> _Data to use_
•••••

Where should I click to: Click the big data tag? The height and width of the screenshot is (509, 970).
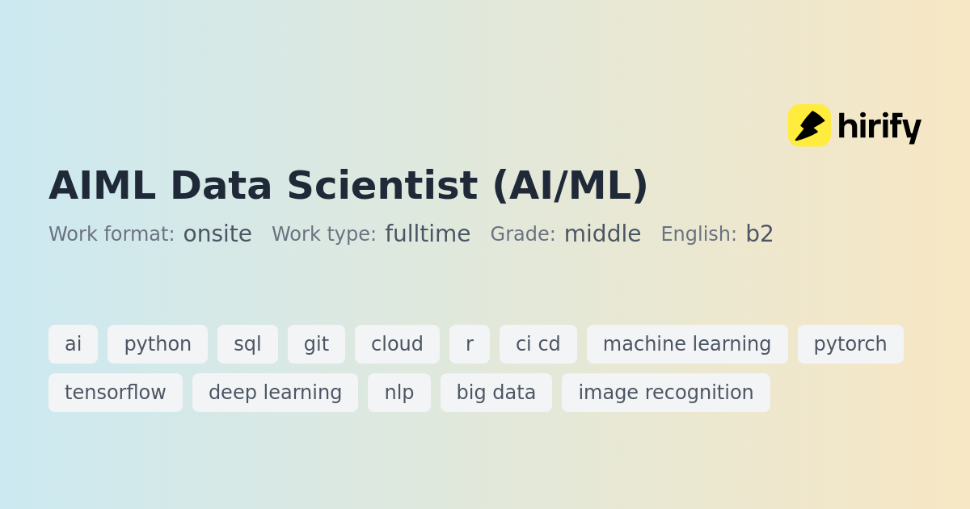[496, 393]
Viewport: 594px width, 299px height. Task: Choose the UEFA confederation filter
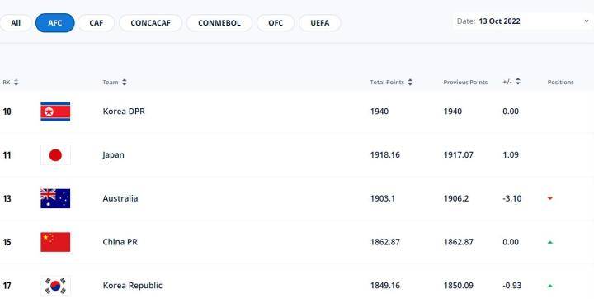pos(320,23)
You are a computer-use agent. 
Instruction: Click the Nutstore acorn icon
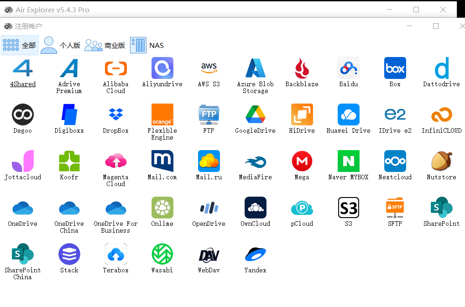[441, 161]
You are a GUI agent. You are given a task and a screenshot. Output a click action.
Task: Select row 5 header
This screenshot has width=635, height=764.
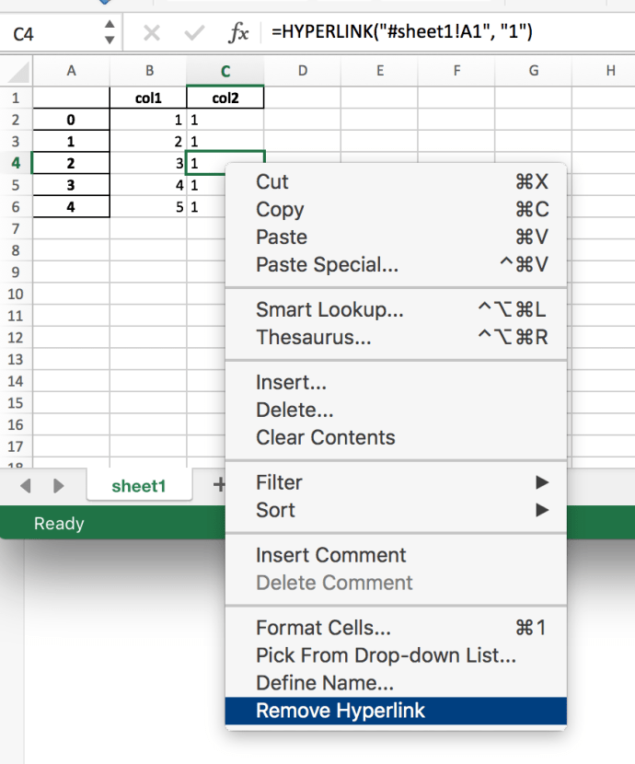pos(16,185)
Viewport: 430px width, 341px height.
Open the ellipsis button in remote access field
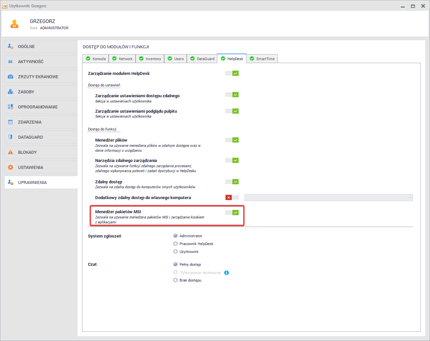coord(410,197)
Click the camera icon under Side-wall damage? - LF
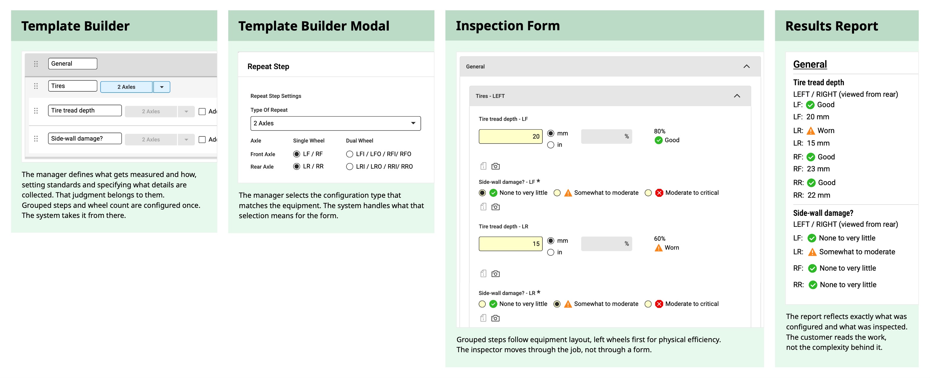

•••••

How many lines in this listing contain "agent"? Give that number and stop.

> _Response to the exercise_
2